Conscient de la nécessité d'ajouter le soutien politique Dans cette mesure, les secrétaires généraux du CCOO et de l'UGT, respectivement Unai Sordo et Pepe Álvarez, ont maintenu rencontres avec divers partis politiques, comme le PNV et Bildu, pour obtenir un soutien en faveur de la réduction du jour.
Les petites entreprises seront laissées sans aide
Mais, en outre, le refus de la CEOE et du Cepyme à l'offre d'emploi entraînera, comme on pouvait s'y attendre, d'autres implications : que les aides qui avaient été proposées jusqu'à présent pour aider les petites entreprises avancer vers les 37,5 heures par semaine diminuent.
Le secrétaire d'État au Travail, Joaquín Pérez Rey, l'avait déjà prévenu à l'époque : « Il ne fait aucun doute que la géométrie de la proposition changera et certains éléments pourraient être laissés de côté si l'organisation patronale n'adhère pas à l'accord, » étaient ses mots.
Aussi les syndicats ont été en faveur de ne faites pas de concessions aux patrons s'ils n'adhèrent pas à l'accord. Le leader de l'UGT a en effet demandé au Parti travailliste d'approuver la réduction du temps de travail « sans garantie », sans aucune compensation d'aucune sorte pour les entreprises, si elles rejetaient l'accord.
Ce dont CCOO et UGT sont clairs, c'est que lors de la réunion de jeudi, avec laquelle se clôturera vraisemblablement cette table de dialogue social tripartite, ils vont exhorter les travaillistes à légiférer pour réduire les heures de travail.
Par ailleurs, parallèlement aux rencontres avec les groupes politiques, « en toute certitude, au fur et à mesure que les semaines avancent », les syndicats s'engageront également dans un processus de mobilisation pour promouvoir les 37,5 heures, comme l'a souligné Sordo il y a quelques semaines.
La dernière proposition d'emploi
Lors de la dernière réunion de la table du dialogue social sur la réduction du temps de travail, le parti travailliste a inclus dans sa proposition de nouvelles mesures qu'il avait annoncées précédemment afin d'attirer la CEOE et le Cepyme à l'accord.
Cette proposition envisageait l'octroi de aide directe pour un montant global pouvant aller jusqu'à 375 millions d'euros dirigé vers le PME de moins de cinq salariés des secteurs de l'hôtellerie, du commerce, de l'agriculture, du nettoyage et de la coiffure.

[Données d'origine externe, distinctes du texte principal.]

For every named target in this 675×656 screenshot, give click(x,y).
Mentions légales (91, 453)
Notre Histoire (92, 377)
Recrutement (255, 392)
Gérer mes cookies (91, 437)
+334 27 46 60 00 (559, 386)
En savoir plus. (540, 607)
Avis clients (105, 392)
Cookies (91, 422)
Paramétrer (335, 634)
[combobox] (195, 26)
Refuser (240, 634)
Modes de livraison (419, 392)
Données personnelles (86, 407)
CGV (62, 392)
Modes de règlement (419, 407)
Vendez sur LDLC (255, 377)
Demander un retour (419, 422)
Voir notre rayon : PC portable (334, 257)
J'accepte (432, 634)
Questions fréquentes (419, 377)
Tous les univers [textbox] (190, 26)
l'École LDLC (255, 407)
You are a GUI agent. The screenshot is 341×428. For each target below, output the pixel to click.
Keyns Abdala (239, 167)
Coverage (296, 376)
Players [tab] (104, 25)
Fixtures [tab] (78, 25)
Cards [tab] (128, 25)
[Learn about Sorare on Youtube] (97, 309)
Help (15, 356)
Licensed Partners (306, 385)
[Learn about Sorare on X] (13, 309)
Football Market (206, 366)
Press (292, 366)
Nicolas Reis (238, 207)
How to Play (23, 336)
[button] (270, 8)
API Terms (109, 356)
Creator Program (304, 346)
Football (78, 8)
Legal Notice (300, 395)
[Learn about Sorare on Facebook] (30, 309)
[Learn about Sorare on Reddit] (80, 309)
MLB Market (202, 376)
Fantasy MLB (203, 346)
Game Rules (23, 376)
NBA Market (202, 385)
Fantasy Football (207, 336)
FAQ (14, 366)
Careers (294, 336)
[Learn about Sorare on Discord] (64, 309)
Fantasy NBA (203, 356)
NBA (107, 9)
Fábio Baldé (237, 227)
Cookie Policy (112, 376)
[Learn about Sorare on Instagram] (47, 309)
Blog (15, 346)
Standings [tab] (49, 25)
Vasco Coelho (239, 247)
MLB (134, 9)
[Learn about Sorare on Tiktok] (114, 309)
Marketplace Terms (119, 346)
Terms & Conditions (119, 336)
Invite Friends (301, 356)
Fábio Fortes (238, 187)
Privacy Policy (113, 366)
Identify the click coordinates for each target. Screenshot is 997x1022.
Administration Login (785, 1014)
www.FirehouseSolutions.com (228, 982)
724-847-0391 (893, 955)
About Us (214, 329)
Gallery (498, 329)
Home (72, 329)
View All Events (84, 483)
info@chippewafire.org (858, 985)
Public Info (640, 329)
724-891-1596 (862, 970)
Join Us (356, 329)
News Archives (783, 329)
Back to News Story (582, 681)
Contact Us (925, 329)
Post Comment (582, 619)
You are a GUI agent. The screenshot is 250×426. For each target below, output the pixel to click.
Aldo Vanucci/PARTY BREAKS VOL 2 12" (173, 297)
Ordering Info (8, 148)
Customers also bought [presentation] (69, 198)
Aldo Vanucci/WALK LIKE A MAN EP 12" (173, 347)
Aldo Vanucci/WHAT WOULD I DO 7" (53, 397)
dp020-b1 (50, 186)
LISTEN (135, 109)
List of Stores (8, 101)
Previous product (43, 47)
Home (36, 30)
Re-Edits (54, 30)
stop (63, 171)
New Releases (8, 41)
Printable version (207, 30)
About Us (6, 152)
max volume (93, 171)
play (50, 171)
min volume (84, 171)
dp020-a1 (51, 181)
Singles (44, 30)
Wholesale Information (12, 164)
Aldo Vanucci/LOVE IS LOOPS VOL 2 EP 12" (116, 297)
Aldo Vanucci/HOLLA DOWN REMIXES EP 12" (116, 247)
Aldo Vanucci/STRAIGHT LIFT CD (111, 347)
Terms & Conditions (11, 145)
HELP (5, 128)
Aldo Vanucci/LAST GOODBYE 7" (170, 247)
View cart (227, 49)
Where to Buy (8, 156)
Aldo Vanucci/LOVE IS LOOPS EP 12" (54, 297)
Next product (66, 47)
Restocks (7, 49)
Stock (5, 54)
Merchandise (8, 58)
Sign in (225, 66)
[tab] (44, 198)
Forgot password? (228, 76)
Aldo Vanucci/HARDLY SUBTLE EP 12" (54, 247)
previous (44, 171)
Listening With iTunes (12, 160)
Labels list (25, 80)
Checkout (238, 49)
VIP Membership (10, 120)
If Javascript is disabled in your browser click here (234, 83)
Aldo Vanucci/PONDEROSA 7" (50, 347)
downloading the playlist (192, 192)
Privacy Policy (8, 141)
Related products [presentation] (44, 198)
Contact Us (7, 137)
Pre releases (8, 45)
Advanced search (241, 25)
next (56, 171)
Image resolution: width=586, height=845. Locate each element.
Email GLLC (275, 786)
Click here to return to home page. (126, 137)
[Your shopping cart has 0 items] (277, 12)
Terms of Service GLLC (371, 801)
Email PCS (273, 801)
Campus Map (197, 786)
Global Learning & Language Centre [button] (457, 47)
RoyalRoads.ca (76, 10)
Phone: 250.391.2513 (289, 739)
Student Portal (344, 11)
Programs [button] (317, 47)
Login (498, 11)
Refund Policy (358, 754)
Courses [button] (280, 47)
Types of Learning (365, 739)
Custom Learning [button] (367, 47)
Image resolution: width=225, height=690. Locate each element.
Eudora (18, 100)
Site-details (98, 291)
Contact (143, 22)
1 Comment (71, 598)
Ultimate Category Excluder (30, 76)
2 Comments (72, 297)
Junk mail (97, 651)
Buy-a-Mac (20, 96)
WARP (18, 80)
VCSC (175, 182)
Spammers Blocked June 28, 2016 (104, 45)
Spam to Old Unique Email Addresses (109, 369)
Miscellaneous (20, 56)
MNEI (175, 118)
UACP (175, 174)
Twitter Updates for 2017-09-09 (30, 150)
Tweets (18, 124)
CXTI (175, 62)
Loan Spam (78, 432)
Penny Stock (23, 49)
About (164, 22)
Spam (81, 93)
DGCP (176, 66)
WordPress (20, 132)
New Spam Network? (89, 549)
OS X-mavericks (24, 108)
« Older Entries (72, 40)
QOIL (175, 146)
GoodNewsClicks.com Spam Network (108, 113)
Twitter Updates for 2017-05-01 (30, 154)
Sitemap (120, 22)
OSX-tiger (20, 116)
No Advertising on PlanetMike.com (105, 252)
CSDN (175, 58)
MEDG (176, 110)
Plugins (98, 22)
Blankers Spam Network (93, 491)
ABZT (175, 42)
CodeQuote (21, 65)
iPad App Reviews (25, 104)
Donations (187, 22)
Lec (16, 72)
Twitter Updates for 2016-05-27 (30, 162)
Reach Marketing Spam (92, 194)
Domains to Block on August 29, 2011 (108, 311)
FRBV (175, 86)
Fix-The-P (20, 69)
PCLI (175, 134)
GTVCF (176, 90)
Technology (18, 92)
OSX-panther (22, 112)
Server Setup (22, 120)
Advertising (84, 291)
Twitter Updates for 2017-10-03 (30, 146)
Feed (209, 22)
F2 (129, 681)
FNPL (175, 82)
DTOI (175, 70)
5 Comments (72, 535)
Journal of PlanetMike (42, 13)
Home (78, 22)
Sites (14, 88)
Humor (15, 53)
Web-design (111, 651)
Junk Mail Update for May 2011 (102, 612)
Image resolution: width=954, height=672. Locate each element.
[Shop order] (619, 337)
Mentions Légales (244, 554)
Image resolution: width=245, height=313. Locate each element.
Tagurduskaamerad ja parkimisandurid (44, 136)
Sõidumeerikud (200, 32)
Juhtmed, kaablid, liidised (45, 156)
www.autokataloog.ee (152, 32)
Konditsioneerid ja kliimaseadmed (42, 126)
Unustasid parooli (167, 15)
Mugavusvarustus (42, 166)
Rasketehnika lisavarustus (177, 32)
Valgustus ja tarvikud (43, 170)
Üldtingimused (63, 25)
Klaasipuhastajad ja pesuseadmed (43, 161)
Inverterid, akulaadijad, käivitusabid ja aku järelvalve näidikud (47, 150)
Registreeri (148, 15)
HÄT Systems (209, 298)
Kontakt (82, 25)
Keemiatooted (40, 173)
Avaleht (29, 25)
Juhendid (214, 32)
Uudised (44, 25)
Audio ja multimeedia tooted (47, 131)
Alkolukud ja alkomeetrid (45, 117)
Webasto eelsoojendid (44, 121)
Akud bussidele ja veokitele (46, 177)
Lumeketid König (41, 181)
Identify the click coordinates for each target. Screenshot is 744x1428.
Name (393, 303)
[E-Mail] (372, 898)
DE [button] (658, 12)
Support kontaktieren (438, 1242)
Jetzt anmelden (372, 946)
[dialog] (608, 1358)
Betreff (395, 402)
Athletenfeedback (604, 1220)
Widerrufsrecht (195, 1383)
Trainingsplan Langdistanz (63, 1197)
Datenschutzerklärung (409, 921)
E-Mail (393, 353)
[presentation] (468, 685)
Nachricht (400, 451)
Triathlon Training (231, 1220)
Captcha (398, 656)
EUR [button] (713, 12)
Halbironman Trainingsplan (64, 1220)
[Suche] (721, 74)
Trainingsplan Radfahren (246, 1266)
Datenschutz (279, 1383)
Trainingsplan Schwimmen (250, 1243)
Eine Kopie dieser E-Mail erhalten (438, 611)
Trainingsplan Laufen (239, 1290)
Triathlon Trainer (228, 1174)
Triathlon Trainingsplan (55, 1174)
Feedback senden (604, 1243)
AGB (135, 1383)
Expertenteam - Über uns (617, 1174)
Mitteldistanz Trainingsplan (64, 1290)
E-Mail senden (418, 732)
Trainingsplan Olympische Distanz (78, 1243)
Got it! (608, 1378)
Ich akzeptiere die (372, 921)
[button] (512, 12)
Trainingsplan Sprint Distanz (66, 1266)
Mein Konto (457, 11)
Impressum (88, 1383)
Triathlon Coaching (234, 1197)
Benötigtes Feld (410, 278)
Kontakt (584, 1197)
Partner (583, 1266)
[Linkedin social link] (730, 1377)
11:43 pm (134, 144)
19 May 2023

Plus précisément, les travaillistes ont proposé d'introduire deux nouveaux programmes d'aide, qui seraient une sorte de Extension du kit numérique et le Trousse de consultation. Le ministère a conditionné cette aide, pouvant aller jusqu'à 6.000 euros par microentreprise, au maintien par les microentreprises du niveau et de la qualité de l'emploi existant dans l'entreprise pendant trois ans.
Ces aides s'ajoutent à d'autres mesures proposées par les travaillistes, comme 'Plan PME 375« , adressé à entreprises de moins de dix salariésqui comprend des mesures de conseil et des primes pour la création d'emplois permanents et la transformation des contrats à temps partiel en contrats à temps plein résultant de la réduction du temps de travail.
Ces primes, dont la conception n'a pas été finalisée lors de la négociation, pourraient aller de 20% à 100% des cotisations des entreprises et être plus âgés pour embaucher des jeunes et des femmes, pour autant que le Ministère décide de les garder après le « non » du CEOE à l'accord.
En plus de la réduction des horaires hebdomadaires, les travaillistes veulent garantie par la loi il droit à la déconnexion numérique et établir un nouveau registre des temps, numérique et « interopérable » » par l'Inspection du Travail, pour garantir le respect des horaires légalement fixés.